Anna Letitia Barbauld: Selected Poetry and Prose

First literary successes and marriage

In 1773, Barbauld brought out her first book of poems, after her friends had praised them and convinced her to publish them.[21] The collection, entitled simply Poems, went through four editions in a single year and surprised Barbauld by its success.[21] Barbauld became a respected literary figure in England on the reputation of Poems alone. In the same year, she and her brother, John Aikin, jointly published Miscellaneous Pieces in Prose, which was also well received. The essays in it (most of which were by Barbauld) were favourably compared to those of Samuel Johnson.[22]

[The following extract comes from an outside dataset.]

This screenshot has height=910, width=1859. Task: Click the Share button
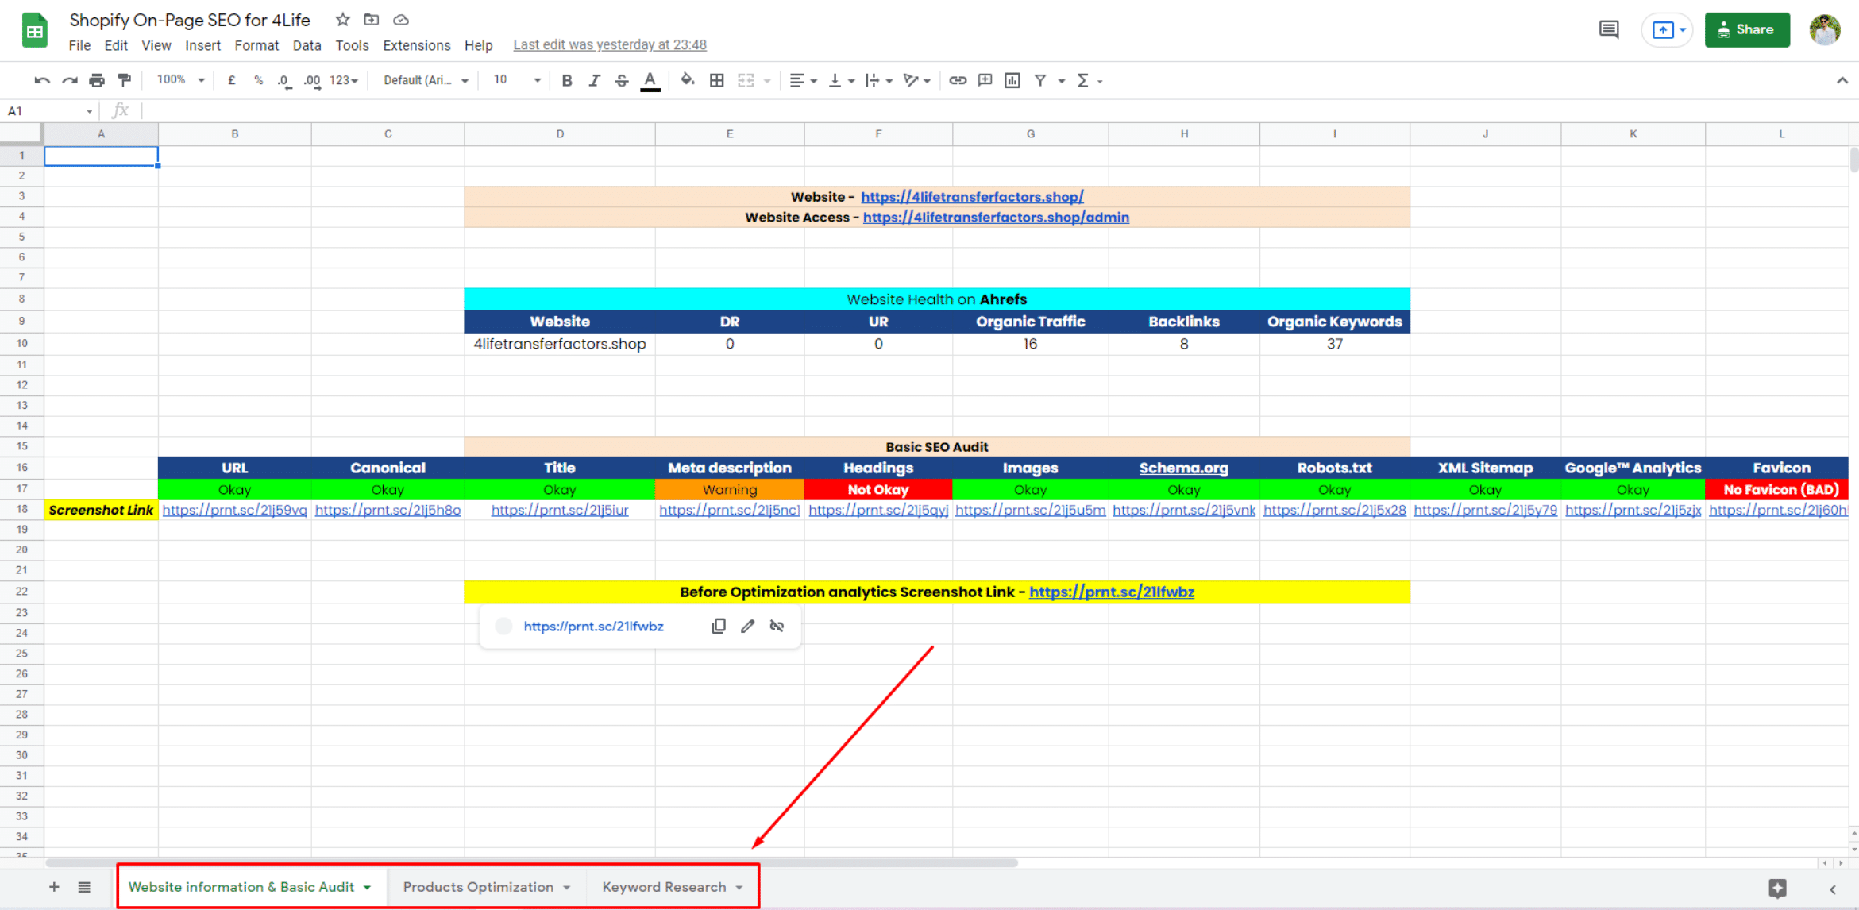pyautogui.click(x=1747, y=29)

In May 1774, despite some "misgivings", Barbauld married Rochemont Barbauld (1749–1808), the grandson of a French Huguenot and a former pupil at Warrington. According to Barbauld's niece, Lucy Aikin:

[H]er attachment to Mr. Barbauld was the illusion of a romantic fancy – not of a tender heart. Had her true affections been early called forth by a more genial home atmosphere, she would never have allowed herself to be caught by crazy demonstrations of amorous rapture, set off with theatrical French manners, or have conceived of such exaggerated passion as a safe foundation on which to raise the sober structure of domestic happiness. My father ascribed that ill-starred union in great part to the baleful influence of [Jean-Jacques Rousseau's] 'Nouvelle Heloise', Mr. B. impersonating St. Preux. [Barbauld] was informed by a true friend that he had experienced one attack of insanity, and was urged to break off the engagement on that account. – "Then", answered she, "if I were now to disappoint him, he would certainly go mad". To this there could be no reply; and with a kind of desperate generosity she rushed upon her melancholy destiny.[23]

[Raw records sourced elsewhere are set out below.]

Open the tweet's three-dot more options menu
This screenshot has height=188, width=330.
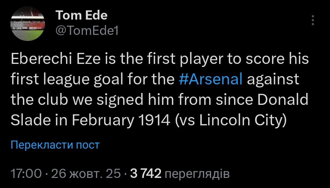(312, 20)
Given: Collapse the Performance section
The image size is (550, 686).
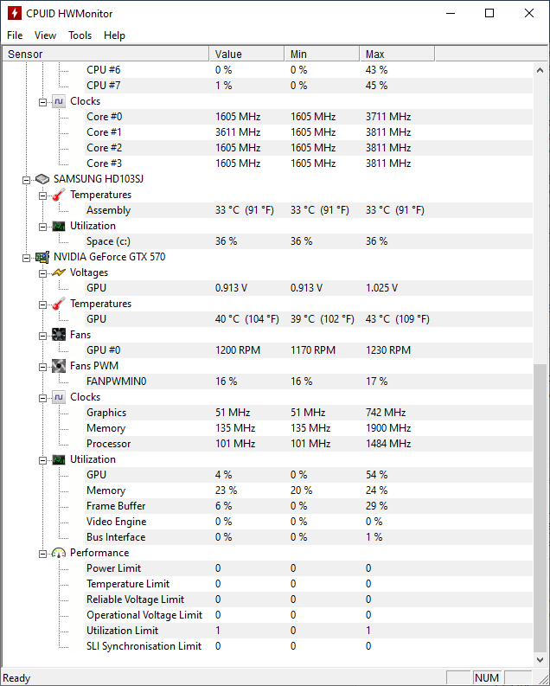Looking at the screenshot, I should (x=43, y=554).
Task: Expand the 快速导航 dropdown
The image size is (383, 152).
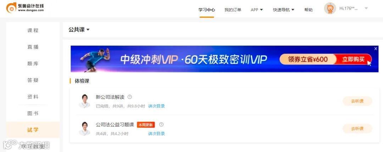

After the wedding, the couple moved to Suffolk, near where Rochemont had been offered a congregation and a school for boys.[24] Barbauld took this time and rewrote some of the Psalms, a common pastime in the 18th century, publishing them as Devotional Pieces Compiled from the Psalms and the Book of Job. Attached to this work is her essay "Thoughts on the Devotional Taste, on Sects and on Establishments", which explains her theory of religious feeling and the problems inherent in institutionalising religion.

It seems that Barbauld and her husband were concerned that they would never have a child of their own, and in 1775, after only a year of marriage, Barbauld suggested to her brother that they adopt one of his children:

I am sensible it is not a small thing we ask; nor can it be easy for a parent to part with a child. This I would say, from a number, one may more easily be spared. Though it makes a very material difference in happiness whether a person has children or no children, it makes, I apprehend, little or none whether he has three, or four; five, or six; because four or five are enow [sic] to exercise all his whole stock of care and affection. We should gain, but you would not lose.[25]

After a time, her brother conceded and the couple adopted Charles. It was for him that Barbauld wrote her most famous books: Lessons for Children (1778–79) and Hymns in Prose for Children (1781).[26] He studied surgery in Norwich under the tutelage of Philip Meadows Martineau, the son of Barbauld's friend Sarah Martineau whose granddaughter, Harriet Martineau, recalled that as a child, Barbauld, a "comely elderly lady", had visited the Martineau family home.[27][28]